## Objectifs
1. Résumez l'extrait choisi en deux phrases.
2. Recopiez mot pour mot le passage de l'extrait choisi compris entre « Le CSA a établi » et « sont les suivants. », ces deux bornes incluses.

## Extrait choisi

Les dés sont jetés…. ou plutôt auraient du l’être, si la candidature de François Fillon n’était pas autant menacée. En tout état de cause, les primaires étant terminées, les protagonistes de l’élection présidentielle sont en place. Et cela tombe bien, car à partir d’aujourd’hui 1er février 2017 la régulation des temps de parole fondée sur l’équité commence… ce qui pourrait produire des effets politiques.
Le CSA a établi ses règles de temps de parole dans sa recommandation n°2016-2 du Conseil supérieur de l’audiovisuel aux services de radio et de télévision en vue de l’élection du Président de la République. Les principes sont les suivants.
Une régulation commençant le 1er février 2017… après les primaires
Tout d’abord, il faut souligner qu’alors que sa régulation des temps de parole commençait depuis 1995 à partir du 1er janvier – elle commença même en décembre en 2007 – le CSA ne fait commencer cette période de régulation que le 1er février 2017. Cependant, il faut se garder d’interpréter ce changement comme le signe d’un raccourcissement de la campagne : au contraire, il a très certainement un lien avec les primaires et les difficultés à les intégrer pour le moment dans le système de régulation.
En effet, la question des primaires n’est pas encore résolue par le CSA, alors que dans la mesure où elles anticipent les élections et « polarisent » l’attention des médias, la mise en place d’une régulation de celles-ci présente un enjeu fondamental. De ce point de vue, il n’est pas certain que la période actuellement prise en compte par le CSA pour la régulation suffise, car cela conduit à placer le débat des primaires hors période électorale, sachant que la régulation applicable hors période électorale est beaucoup plus souple et se fonde sur la représentation parlementaire plus que sur une logique de démocratie continue.
Dans un moment où les primaires se généralisent, le CSA aurait pu le prendre en compte en remontant encore dans le temps sa période de régulation : suite à la présidentielle de 2012, il avait engagé une réflexion sur cette question. Cependant, il a reçu de la part des médias une sorte de fin de non-recevoir, comme il l’indique dans un rapport de 2015 : « à ce titre, la concertation engagée par le Conseil n’a pas suscité de demandes formelles de la part de ses interlocuteurs tendant à ce qu’une régulation spécifique aux élections primaires soit mise en œuvre. Toutefois, certains d’entre eux ont suggéré que le Conseil puisse exercer, à la demande des intéressés, un rôle de bons offices ». Le CSA n’a donc pas été en mesure de construire une réglementation de nature à éviter l’effet de polarisation qu’il avait regretté précédemment dans ses rapports.

## Extrait des données
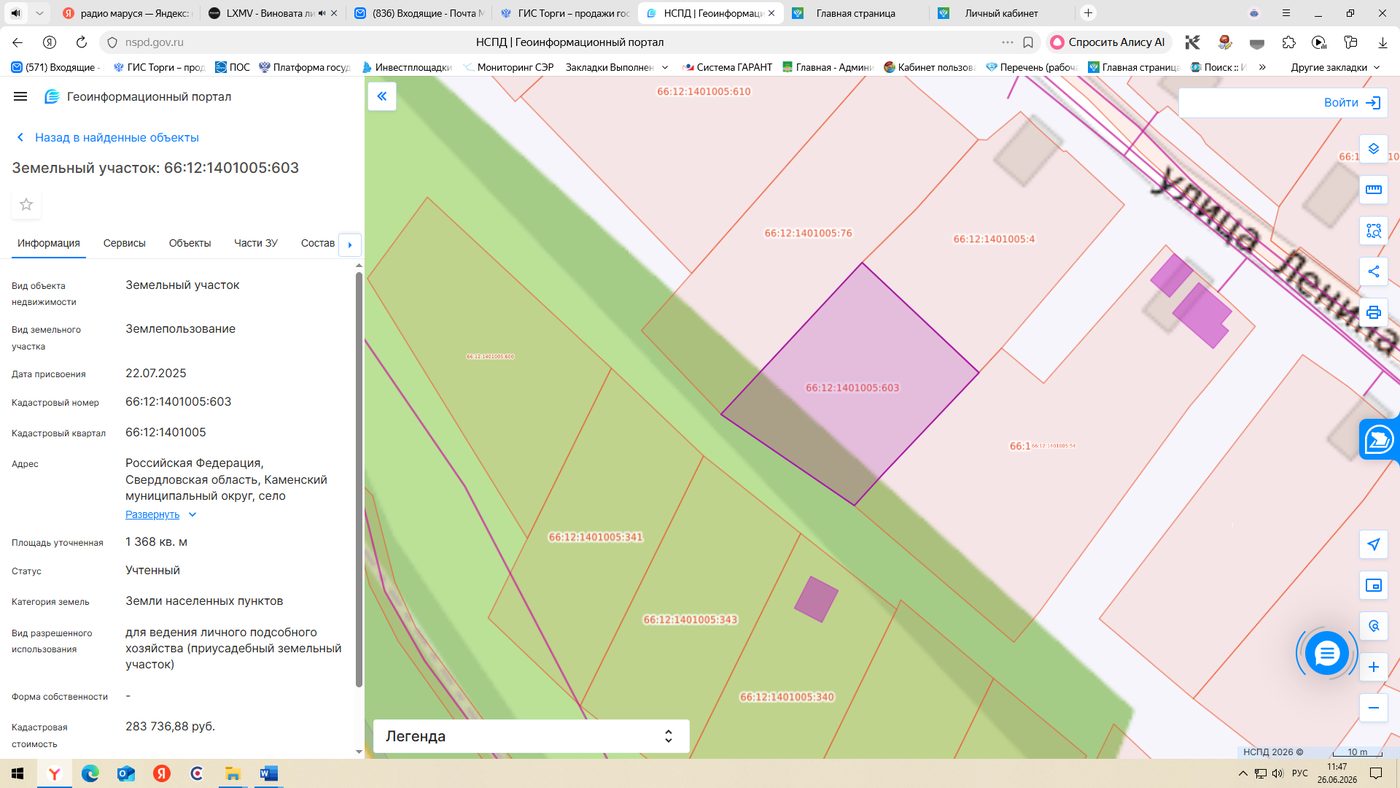Switch to the Сервисы tab
Viewport: 1400px width, 788px height.
[124, 243]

## Corrigé
1. À partir du 1er février 2017, le CSA applique aux radios et télévisions des règles de temps de parole fondées sur l'équité en vue de l'élection présidentielle, alors que cette régulation commençait depuis 1995 au 1er janvier. Ce report tient très certainement aux primaires, que le CSA n'a pas encore intégrées à sa régulation, notamment parce que les médias consultés n'ont pas formellement demandé de règles spécifiques pour elles.

2.
Le CSA a établi ses règles de temps de parole dans sa recommandation n°2016-2 du Conseil supérieur de l’audiovisuel aux services de radio et de télévision en vue de l’élection du Président de la République. Les principes sont les suivants.